See the scheduling cookbook for worked examples, the overlap-policy decision tree, the resilience/supervisor model, and the full metric set to scrape.

serve

FAUCET_SERVE_AUTH_TOKEN=s3cret faucet serve --listen 0.0.0.0:8080
faucet serve --no-auth                             # explicit opt-in; required if no token
faucet serve --history sqlite:/var/lib/faucet/runs.db --default-config defaults.yaml

Runs a long-running HTTP control plane that accepts pipeline configs over REST, executes them under bounded concurrency (reusing the same executor as faucet run), and exposes status / cancel / list / SSE-logs endpoints plus /healthz, /readyz, and /metrics. Requires the serve Cargo feature (included in full).

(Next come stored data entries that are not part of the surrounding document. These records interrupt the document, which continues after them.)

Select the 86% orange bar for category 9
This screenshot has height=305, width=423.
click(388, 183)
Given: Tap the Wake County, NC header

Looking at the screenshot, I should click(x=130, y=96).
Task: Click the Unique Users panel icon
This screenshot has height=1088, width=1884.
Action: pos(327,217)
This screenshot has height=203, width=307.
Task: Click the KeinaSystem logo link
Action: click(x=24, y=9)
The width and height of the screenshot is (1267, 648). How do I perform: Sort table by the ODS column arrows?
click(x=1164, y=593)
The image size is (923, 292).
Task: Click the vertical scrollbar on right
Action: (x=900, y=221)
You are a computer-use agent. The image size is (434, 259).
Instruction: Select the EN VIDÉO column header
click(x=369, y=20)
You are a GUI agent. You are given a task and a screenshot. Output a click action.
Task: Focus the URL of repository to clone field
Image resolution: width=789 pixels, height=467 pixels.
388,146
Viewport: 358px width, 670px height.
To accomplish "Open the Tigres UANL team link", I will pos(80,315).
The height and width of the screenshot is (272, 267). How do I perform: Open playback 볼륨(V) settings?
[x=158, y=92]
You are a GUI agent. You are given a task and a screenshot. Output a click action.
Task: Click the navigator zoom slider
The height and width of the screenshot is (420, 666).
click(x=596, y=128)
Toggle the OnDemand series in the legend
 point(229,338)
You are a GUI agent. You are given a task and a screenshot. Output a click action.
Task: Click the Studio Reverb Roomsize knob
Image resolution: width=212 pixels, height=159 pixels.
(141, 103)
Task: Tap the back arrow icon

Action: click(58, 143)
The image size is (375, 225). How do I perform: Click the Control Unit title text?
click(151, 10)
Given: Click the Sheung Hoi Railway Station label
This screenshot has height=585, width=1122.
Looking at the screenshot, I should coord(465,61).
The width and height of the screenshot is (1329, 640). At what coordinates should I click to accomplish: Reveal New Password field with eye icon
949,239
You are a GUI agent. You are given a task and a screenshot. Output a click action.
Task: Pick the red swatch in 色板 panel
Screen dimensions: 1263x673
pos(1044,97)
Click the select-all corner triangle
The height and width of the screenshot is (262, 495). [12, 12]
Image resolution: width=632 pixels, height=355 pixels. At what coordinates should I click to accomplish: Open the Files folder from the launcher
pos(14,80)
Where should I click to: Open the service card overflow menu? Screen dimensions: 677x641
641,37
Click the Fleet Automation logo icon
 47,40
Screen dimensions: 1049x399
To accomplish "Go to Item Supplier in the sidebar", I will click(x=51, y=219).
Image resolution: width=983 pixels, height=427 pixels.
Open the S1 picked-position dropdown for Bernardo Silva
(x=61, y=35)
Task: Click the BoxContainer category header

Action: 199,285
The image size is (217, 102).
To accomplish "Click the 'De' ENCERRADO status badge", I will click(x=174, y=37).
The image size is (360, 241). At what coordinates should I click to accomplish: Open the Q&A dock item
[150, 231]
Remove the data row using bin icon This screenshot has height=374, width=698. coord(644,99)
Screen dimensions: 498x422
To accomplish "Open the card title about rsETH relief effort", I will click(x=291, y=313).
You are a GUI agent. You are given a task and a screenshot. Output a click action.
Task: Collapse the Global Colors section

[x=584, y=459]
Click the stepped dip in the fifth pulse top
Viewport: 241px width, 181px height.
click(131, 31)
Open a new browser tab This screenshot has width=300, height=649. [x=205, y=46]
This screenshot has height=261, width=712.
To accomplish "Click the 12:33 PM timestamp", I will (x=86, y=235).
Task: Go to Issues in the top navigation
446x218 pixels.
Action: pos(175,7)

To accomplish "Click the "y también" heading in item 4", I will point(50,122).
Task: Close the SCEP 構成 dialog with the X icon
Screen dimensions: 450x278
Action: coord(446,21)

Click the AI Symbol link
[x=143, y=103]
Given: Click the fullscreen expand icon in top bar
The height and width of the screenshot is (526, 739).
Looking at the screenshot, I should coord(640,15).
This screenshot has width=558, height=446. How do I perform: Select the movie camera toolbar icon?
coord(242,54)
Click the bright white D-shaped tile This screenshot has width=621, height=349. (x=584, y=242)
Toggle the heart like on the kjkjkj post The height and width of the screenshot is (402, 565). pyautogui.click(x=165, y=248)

Unlike the other commands, serve takes no config file — configs arrive per request. Auth is mandatory: pass --auth-token/FAUCET_SERVE_AUTH_TOKEN, or --no-auth to explicitly disable it (absent both, startup fails).

Selected flags (faucet serve --help for the full list):

FlagPurpose
--listen <addr>Bind address (default 127.0.0.1:8080; env FAUCET_SERVE_LISTEN).
--auth-token <t> / --no-authBearer token (prefer the env var) or explicit no-auth opt-in.
--max-concurrent-runs <n> / --max-queued-runs <n>Concurrency + queue caps (429 past the queue).
--history <url>postgres://… / sqlite:… for durable run history (feature-gated; default in-memory).
--default-config <path>Workspace defaults merged under every submitted run.
--cors-origin <origin>Allow-list a browser origin (repeatable; CORS off by default).
--lease-ttl-secs <n>Run-ownership lease TTL (default 30) for multi-instance orphan fencing on a shared persistent backend — set above worst-case stalls. See the serve cookbook.
--body-limit-bytes / --shutdown-grace-secs / --retain-terminal-runs-secs / --idempotency-retention-secsTuning knobs.

⚠️ serve executes arbitrary client-supplied configs with the server’s identity (secrets, files, network egress). Run single-tenant, authenticated, behind egress controls. See the serve cookbook for the security model and the HTTP API reference for endpoints.

Environment-only mode

faucet run --from-env assembles a pipeline from a FAUCET_* snapshot (FAUCET_SOURCE_*, FAUCET_SINK_*, FAUCET_STATE_*, FAUCET_TRANSFORM_<N>_*), which is handy for containerized deployments where everything comes from the environment. Nested/tagged-enum fields use a *_JSON suffix.

The complete config grammar (matrix, templates, vars, execution) lives in cli/README.md.